Stored items
━━━
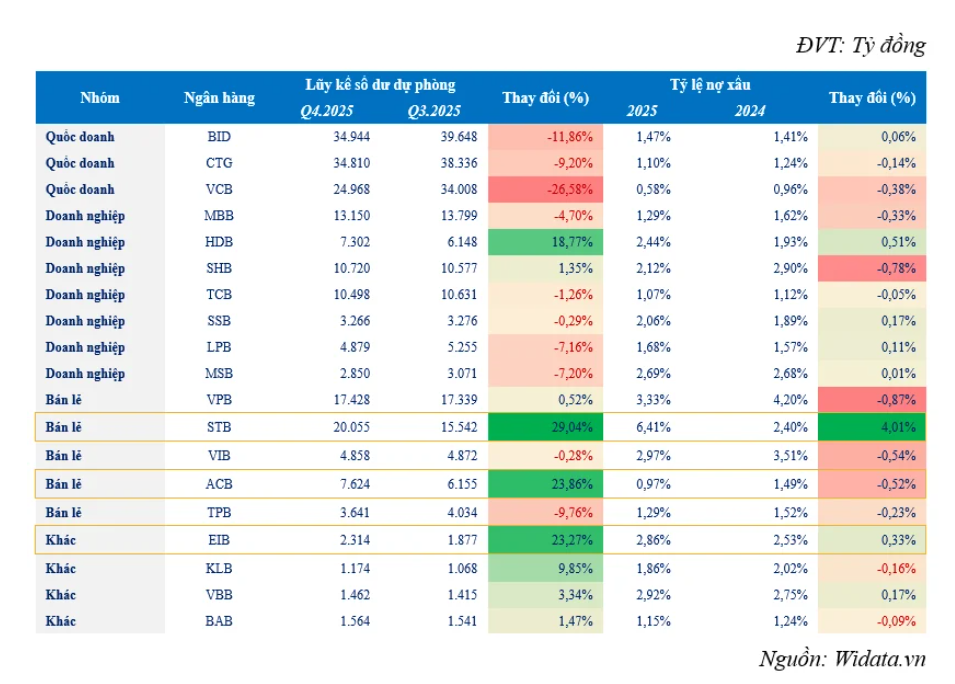Click the VCB bank cell
955x684 pixels.
(x=219, y=189)
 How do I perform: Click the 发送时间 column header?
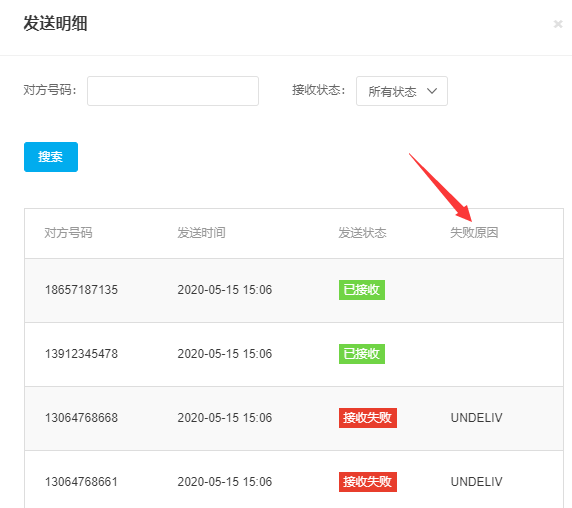(201, 233)
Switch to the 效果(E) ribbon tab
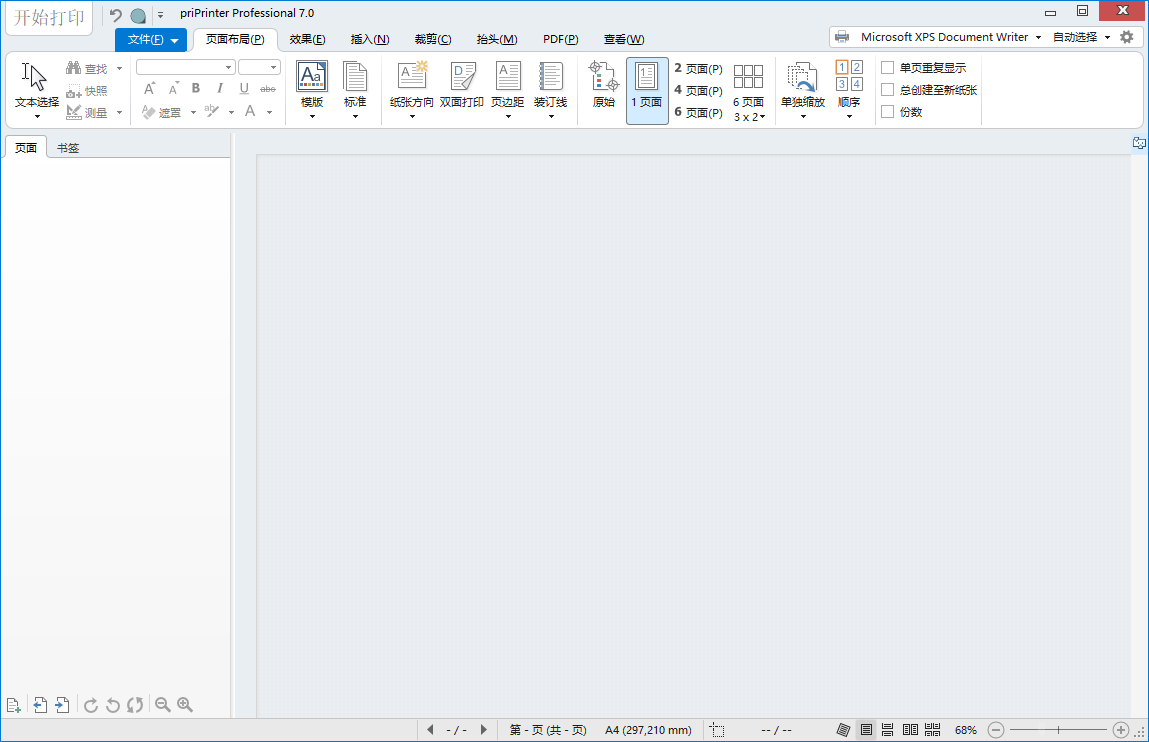The height and width of the screenshot is (742, 1149). 307,39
━━━
Set down only the lines from the one with "How do I perform: Click" through the end of the entries, exactly as they appear, leaving out each picture.

 How do I perform: Click the 发送时间 column header?
(201, 233)
Switch to the 效果(E) ribbon tab
The height and width of the screenshot is (742, 1149). 307,39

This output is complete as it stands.